Ok, so I rarely come on my blog and feel strongly about writing something sentimental and personal. This isn’t going to be about beauty products, lifestyle related things or nattering on about my weekly vlogs. This is just me feeling strongly about a condition, the impact it has had on my life and expressing it in writing. Maybe someone else is battling this condition too right now and can relate. Any who I hope this is somewhat helpful to at least one person.
And just warning you now, this may be a bit TMI.

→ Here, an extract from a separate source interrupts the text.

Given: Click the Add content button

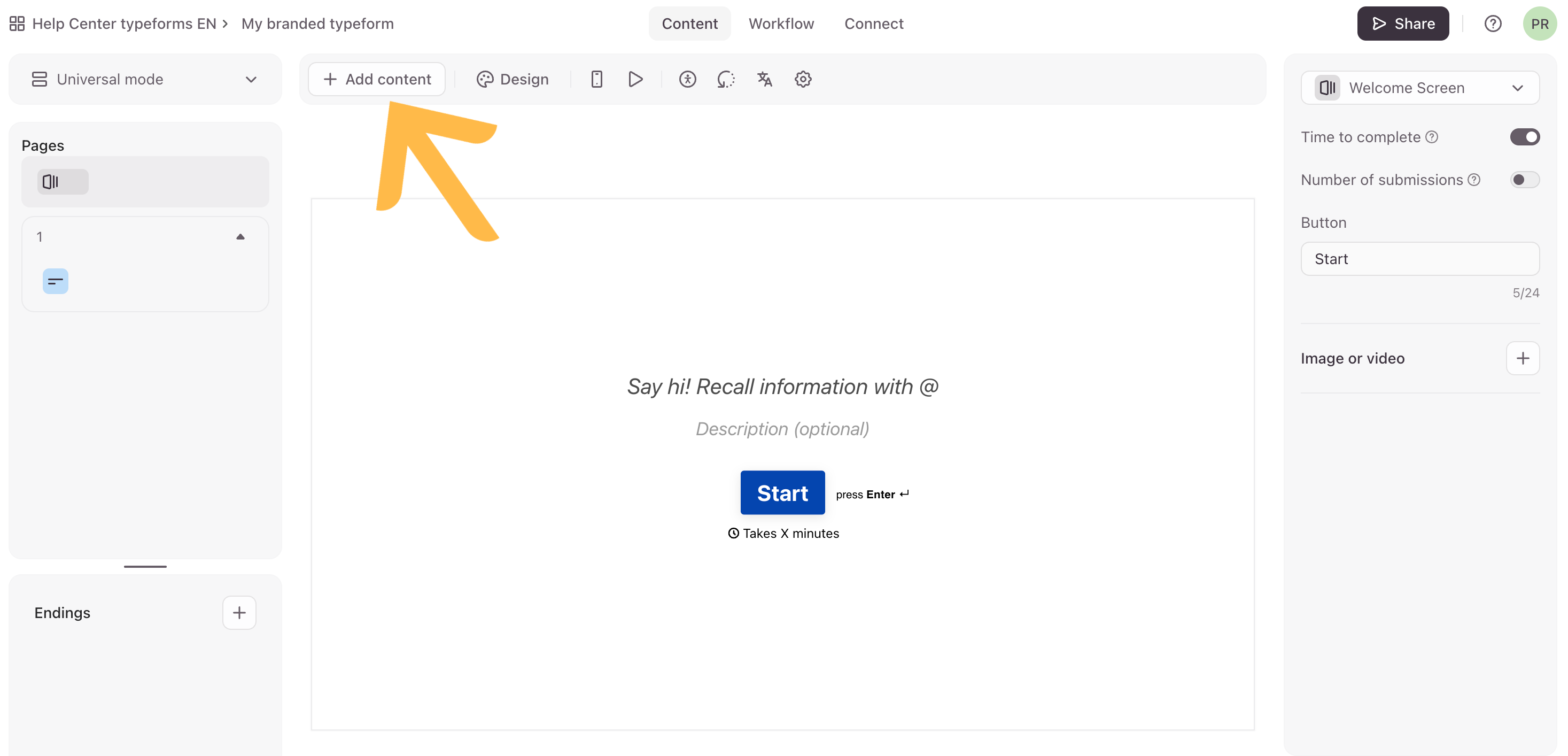Looking at the screenshot, I should tap(377, 79).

And, I just thought I’d let you all know that as I type this, I’m wearing my bear dressing gown with a hot water bottle on my lap…
Anyway, where do I begin?
I’ve been in a constant battle with my cervix, ovaries, bowels and dealt with pelvic pains since I was about twenty. I’ve recently been diagnosed with Endometriosis which I am due to have surgery for in a few months. (I’m still on the waiting list and it takes about 5 months to get that appointment!) And believe me it’s taken five whole years to figure out what is actually wrong with me, but now that I know, I am so relived. So, so relived.
Anyway, this week I’ve been at an all time low. I’ve been suffering with back-pains, insomnia and of course the emotional and physical pain of that dreaded time of the month. It’s hit a point where I’ve been suffering for six days straight now.
It started off with back-pain and then a swollen belly that I know oh so well, where I waddle around like a penguin and overdose on ibuprofen to reduce the swelling. The ibuprofen wasn’t kicking in this time round… Maybe I’ve become immune to it.
As well as this, I’ve woken up three days in a row, in the early hours, to be sick. And, on Saturday (yesterday) Joe made me a lovely home-made burger and I threw it up almost immediately after. Honestly, I don’t know what is going on with my body right now.
It’s now Sunday and I’m still experiencing heavy painful bleeding (TMI, sorry), I barely got any sleep last night due to the pain I was in, I was feeling irritable, restless and highly emotional.
I even tried to relax and took an hour long bath at 6am with Radox’s muscle therapy mixed with their muscle soak bath salts, I feel a little better but the pain is still there sadly. After my bath, I climbed back into bed and burst into tears.
Seriously, does anyone know how agonising this is to deal with every single damn month? There will be days where I cannot physically walk, or sit down or do anything, but just lay on my bed like a sardine. I can’t even lay on my side without, the oozes of pain running through my body! UGH, the stresses of this devil condition.
Jeez, I’m getting far too emotional in the post. I’m sorry, I just needed to get that all out into the open.
Right, moving on. I’m going to talk about some of things that help me during that emotional time of the month. And might what be somewhat helpful to another endometriosis sufferer. Or someone who is experiencing painful periods.
Here’s my list of things that usually do the trick:
- Pills, pills, pills. Ibuprofen or naproxen. *Starts singing Hallelujah*
- Hot-bottle water. Stick it inside your PJ bottoms and walk around like a kangaroo.
- Baths. Oils, bath salts, bubbles – anything to help you relax and take the pain away.
- Staying in bed and distracting yourself. This could be by watching a film or TV series.
- A good old cuppa. If you bring me an earl grey, I will love you forever.
- Talk to somebody! Talking is good. Talk to a friend, loved one or someone you trust.
- Wear something comfy. Pyjamas all day, every-day. And of course, my beloved bear dressing gown.
- A hug. I’m not really a huggy kind of gal, but one from Joe makes all the difference.
- A massage. Treat yourself to a massage. You can get specialised pelvic massages to relive pain!
Ok, so there’s my list of things that help me feel better when I’m battling through that time of the month with this little thing called Endometriosis. Hope this was some-what helpful and if not, gave you a little insight to my personal life. And got to know me a bit better.